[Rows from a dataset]
# # # #

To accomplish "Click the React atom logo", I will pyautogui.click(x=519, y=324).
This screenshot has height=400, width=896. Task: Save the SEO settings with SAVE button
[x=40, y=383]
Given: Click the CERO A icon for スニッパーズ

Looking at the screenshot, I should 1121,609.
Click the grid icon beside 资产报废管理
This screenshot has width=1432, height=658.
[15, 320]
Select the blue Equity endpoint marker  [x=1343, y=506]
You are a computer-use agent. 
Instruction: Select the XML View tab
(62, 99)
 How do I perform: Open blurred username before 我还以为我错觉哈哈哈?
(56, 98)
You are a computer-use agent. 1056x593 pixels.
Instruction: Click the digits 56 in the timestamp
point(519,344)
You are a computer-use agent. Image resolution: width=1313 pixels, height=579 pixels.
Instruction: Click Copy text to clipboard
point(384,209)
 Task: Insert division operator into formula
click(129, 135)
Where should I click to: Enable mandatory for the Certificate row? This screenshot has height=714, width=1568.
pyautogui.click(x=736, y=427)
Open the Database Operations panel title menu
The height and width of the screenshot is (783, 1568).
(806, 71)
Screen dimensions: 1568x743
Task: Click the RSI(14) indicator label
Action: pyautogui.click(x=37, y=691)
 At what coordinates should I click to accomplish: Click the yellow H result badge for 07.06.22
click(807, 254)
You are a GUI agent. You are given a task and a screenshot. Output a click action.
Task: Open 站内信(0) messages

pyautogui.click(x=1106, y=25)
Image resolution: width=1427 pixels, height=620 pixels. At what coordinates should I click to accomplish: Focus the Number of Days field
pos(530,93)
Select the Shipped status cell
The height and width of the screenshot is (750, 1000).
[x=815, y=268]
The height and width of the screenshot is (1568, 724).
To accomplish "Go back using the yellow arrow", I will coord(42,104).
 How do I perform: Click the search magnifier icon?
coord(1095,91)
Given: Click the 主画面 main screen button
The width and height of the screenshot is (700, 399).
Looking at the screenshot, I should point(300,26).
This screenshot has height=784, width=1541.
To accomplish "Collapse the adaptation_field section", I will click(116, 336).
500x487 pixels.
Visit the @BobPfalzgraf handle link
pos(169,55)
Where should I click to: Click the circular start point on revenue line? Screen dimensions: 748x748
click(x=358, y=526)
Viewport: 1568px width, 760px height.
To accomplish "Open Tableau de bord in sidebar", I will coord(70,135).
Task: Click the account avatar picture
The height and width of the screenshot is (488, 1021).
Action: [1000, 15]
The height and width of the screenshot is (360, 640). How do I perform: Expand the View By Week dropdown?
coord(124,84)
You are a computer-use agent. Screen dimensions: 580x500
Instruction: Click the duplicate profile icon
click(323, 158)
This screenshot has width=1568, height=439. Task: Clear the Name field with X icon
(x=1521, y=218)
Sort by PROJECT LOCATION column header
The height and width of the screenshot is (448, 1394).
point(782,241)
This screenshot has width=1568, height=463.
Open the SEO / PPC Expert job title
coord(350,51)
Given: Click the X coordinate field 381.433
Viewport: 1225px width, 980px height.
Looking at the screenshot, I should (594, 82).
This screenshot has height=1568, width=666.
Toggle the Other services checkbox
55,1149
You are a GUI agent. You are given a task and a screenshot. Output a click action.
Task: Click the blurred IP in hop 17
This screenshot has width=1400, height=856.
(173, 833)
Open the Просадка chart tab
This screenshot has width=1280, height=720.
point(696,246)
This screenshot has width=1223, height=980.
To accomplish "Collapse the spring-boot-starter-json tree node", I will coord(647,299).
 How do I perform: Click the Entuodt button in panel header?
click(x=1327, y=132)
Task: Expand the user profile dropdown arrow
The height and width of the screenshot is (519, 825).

# # # #

TASK DETAILS >> Change every "Instruction" in the material above to "Directive", and reproduce the lines with nothing else altered.

REPLY >>
To accomplish "Click the React atom logo", I will pyautogui.click(x=519, y=324).
This screenshot has height=400, width=896. Task: Save the SEO settings with SAVE button
[x=40, y=383]
Given: Click the CERO A icon for スニッパーズ

Looking at the screenshot, I should 1121,609.
Click the grid icon beside 资产报废管理
This screenshot has width=1432, height=658.
[15, 320]
Select the blue Equity endpoint marker  [x=1343, y=506]
You are a computer-use agent. 
Directive: Select the XML View tab
(62, 99)
 How do I perform: Open blurred username before 我还以为我错觉哈哈哈?
(56, 98)
You are a computer-use agent. 1056x593 pixels.
Directive: Click the digits 56 in the timestamp
point(519,344)
You are a computer-use agent. Image resolution: width=1313 pixels, height=579 pixels.
Directive: Click Copy text to clipboard
point(384,209)
 Task: Insert division operator into formula
click(129, 135)
Where should I click to: Enable mandatory for the Certificate row? This screenshot has height=714, width=1568.
pyautogui.click(x=736, y=427)
Open the Database Operations panel title menu
The height and width of the screenshot is (783, 1568).
(806, 71)
Screen dimensions: 1568x743
Task: Click the RSI(14) indicator label
Action: pyautogui.click(x=37, y=691)
 At what coordinates should I click to accomplish: Click the yellow H result badge for 07.06.22
click(807, 254)
You are a GUI agent. You are given a task and a screenshot. Output a click action.
Task: Open 站内信(0) messages

pyautogui.click(x=1106, y=25)
Image resolution: width=1427 pixels, height=620 pixels. At what coordinates should I click to accomplish: Focus the Number of Days field
pos(530,93)
Select the Shipped status cell
The height and width of the screenshot is (750, 1000).
[x=815, y=268]
The height and width of the screenshot is (1568, 724).
To accomplish "Go back using the yellow arrow", I will coord(42,104).
 How do I perform: Click the search magnifier icon?
coord(1095,91)
Given: Click the 主画面 main screen button
The width and height of the screenshot is (700, 399).
Looking at the screenshot, I should point(300,26).
This screenshot has height=784, width=1541.
To accomplish "Collapse the adaptation_field section", I will click(116, 336).
500x487 pixels.
Visit the @BobPfalzgraf handle link
pos(169,55)
Where should I click to: Click the circular start point on revenue line? Screen dimensions: 748x748
click(x=358, y=526)
Viewport: 1568px width, 760px height.
To accomplish "Open Tableau de bord in sidebar", I will coord(70,135).
Task: Click the account avatar picture
The height and width of the screenshot is (488, 1021).
Action: [1000, 15]
The height and width of the screenshot is (360, 640). How do I perform: Expand the View By Week dropdown?
coord(124,84)
You are a computer-use agent. Screen dimensions: 580x500
Directive: Click the duplicate profile icon
click(323, 158)
This screenshot has width=1568, height=439. Task: Clear the Name field with X icon
(x=1521, y=218)
Sort by PROJECT LOCATION column header
The height and width of the screenshot is (448, 1394).
point(782,241)
This screenshot has width=1568, height=463.
Open the SEO / PPC Expert job title
coord(350,51)
Given: Click the X coordinate field 381.433
Viewport: 1225px width, 980px height.
Looking at the screenshot, I should (594, 82).
This screenshot has height=1568, width=666.
Toggle the Other services checkbox
55,1149
You are a GUI agent. You are given a task and a screenshot. Output a click action.
Task: Click the blurred IP in hop 17
This screenshot has width=1400, height=856.
(173, 833)
Open the Просадка chart tab
This screenshot has width=1280, height=720.
point(696,246)
This screenshot has width=1223, height=980.
To accomplish "Collapse the spring-boot-starter-json tree node", I will coord(647,299).
 How do I perform: Click the Entuodt button in panel header?
click(x=1327, y=132)
Task: Expand the user profile dropdown arrow
The height and width of the screenshot is (519, 825).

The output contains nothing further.